NEW YORK – An international team led by investigators at the University of Gothenburg has focused in on blood plasma protein patterns associated with the risk of future hip fractures.
In the process, the investigators developed a proteomic risk score that appears to complement established clinical risk fracture prediction strategies such as the "fracture risk assessment tool" (FRAX) algorithm. Their findings appeared in Nature Aging on Monday.
"No omics-derived factor[s] have previously been shown to improve hip fracture beyond the clinical[ly] used fracture prediction algorithms," senior and corresponding author Claes Ohlsson, an internal medicine and clinical nutrition researcher at the University of Gothenburg and Sahlgrenska University Hospital, said in an email, noting that the "developed protein-based risk score improves hip fracture prediction beyond" these algorithms.

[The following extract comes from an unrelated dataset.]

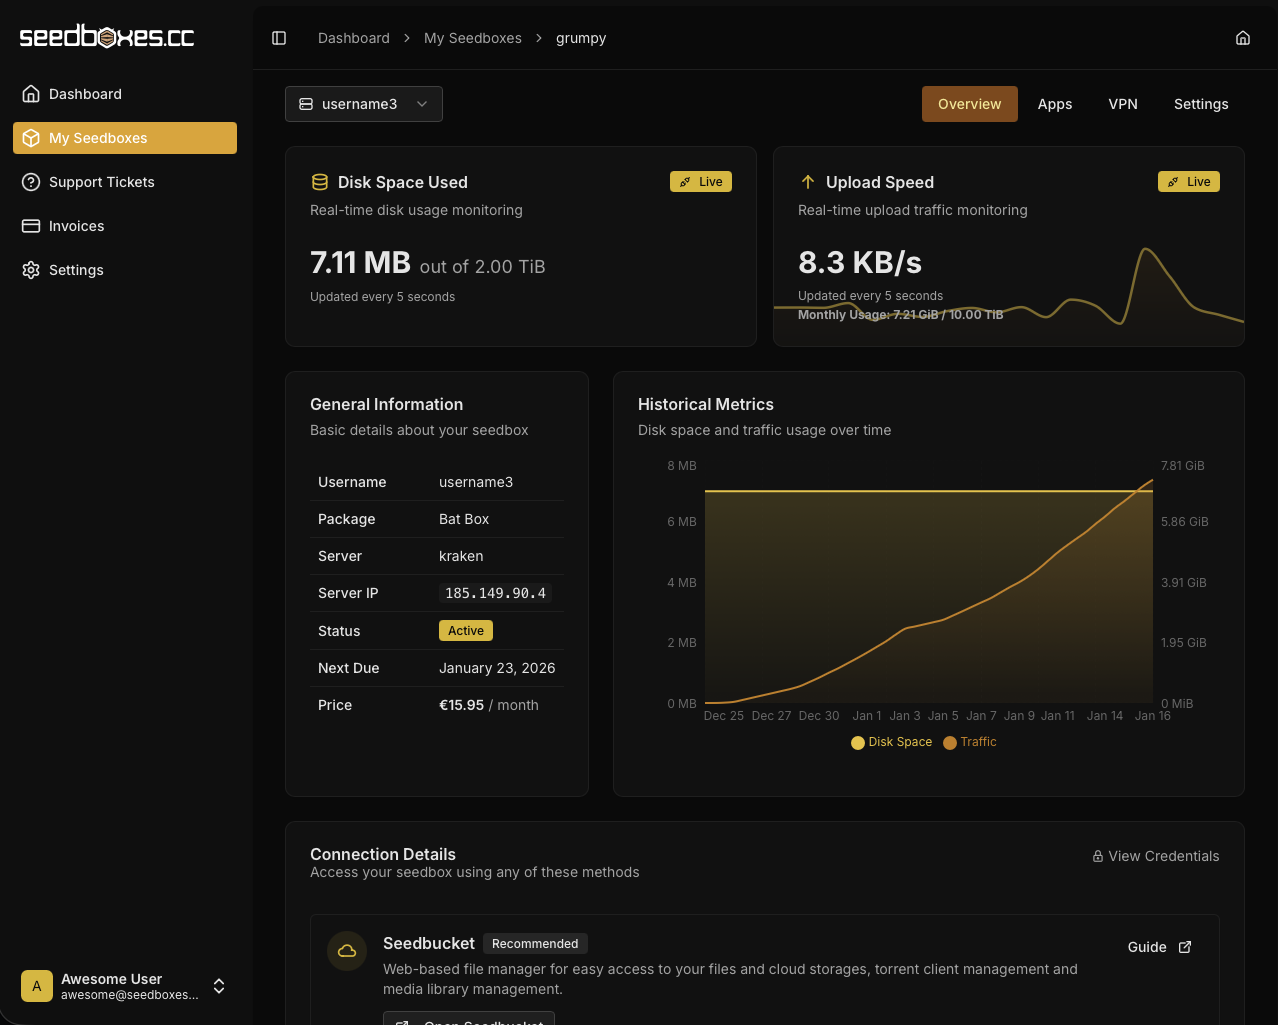Go to My Seedboxes breadcrumb link
The width and height of the screenshot is (1278, 1025).
(x=473, y=38)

As part of the Cardiovascular Health Study, the researchers relied on the SomaLogic SomaScan 5K aptamer platform to profile blood plasma proteins from 3,171 individuals with an average age of 74 years, including 456 individuals who experienced incident hip fractures.

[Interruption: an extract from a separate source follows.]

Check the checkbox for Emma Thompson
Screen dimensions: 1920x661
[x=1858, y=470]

The team reasoned that proteins circulating in the blood can provide a window into risk of such fractures and related health conditions such as osteoporosis, since the proteome is influenced by not only an individual's genetic features but also environmental exposures.

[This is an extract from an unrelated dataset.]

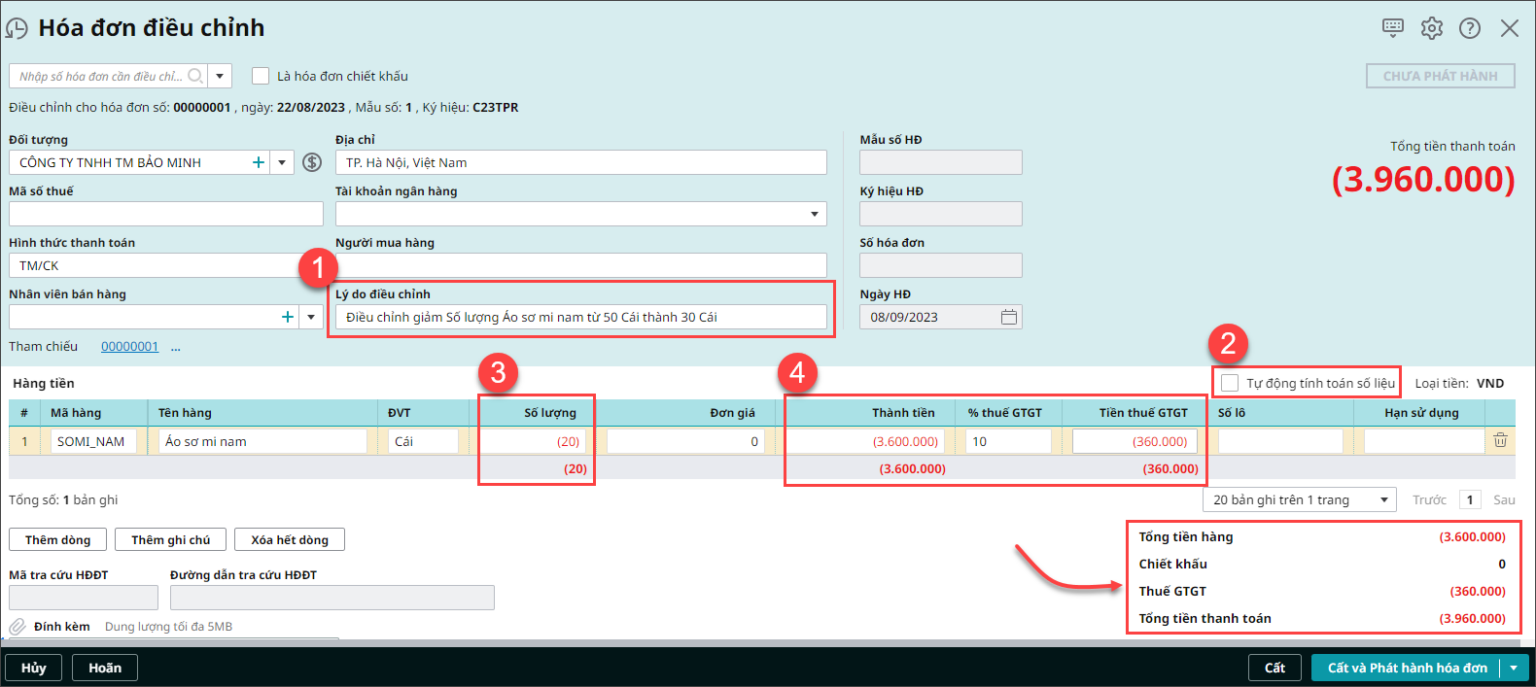Click the Thêm dòng button
Image resolution: width=1536 pixels, height=687 pixels.
58,540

"Protein profiles are dynamic and may integrate information on genetic variations and environmental factors," the authors explained, noting that these proteomic patterns "also reflect ongoing biological processes and may, thereby, reflect current health status and disease risk."
Using the Cardiovascular Health Study data, the team came up with three hip fracture-associated proteomic risk scores, narrowing in on a weighted score that appeared to outperform the machine learning-based alternative scores.
The researchers went on to validate their weighted proteomics score using SomaScan 5K or 7K data for thousands more individuals from the Trøndelag Health Study (HUNT), including 342 individuals with hip fractures and more than 4,900 unaffected participants, and in 50,876 UK Biobank participants with or without hip fracture who had plasma profiling with an Olink double antibody proximity extension assay approach.
"We developed a proteomic risk score that improved hip fracture prediction and discrimination in three independent validation cohorts, analyzed by two substantially different proteomic platforms," the authors wrote, noting that the proteomic score "predicted hip fractures similarly in both young and old participants, and in both men and women."
Along with follow-up Mendelian randomization analyses aimed at untangling causal contributors to the hip fracture risk process, the team went on to assess the hip fracture prediction capabilities of the proteomic signature in relation to existing clinical methods such as the FRAX algorithm, in contexts where estimated bone mineral density (eBMD) was or was not available.
While the investigators noted that further research is needed to assess the proteomic risk score in a clinical setting, including cost-effectiveness analyses, they noted that it appeared to provide additional fracture risk clues compared to prediction capabilities associated with previously reported polygenic risk scores (PRSs) for hip fracture, femoral neck bone mineral density, or bone mass.
"When added to FRAX with or without information on eBMD, the proteomic risk score, but not available PRSs, improved fracture discrimination," the authors reported. "We propose that the developed proteomic risk score is a biomarker candidate to be included as a new risk marker in future updates of the fracture prediction tool FRAX."
Even so, they noted that hip fracture prediction improvements associated with the plasma proteomic risk score appeared relatively modest so far, and suggested that "its clinical utility beyond FRAX with information on femoral neck bone mineral density remains to be determined."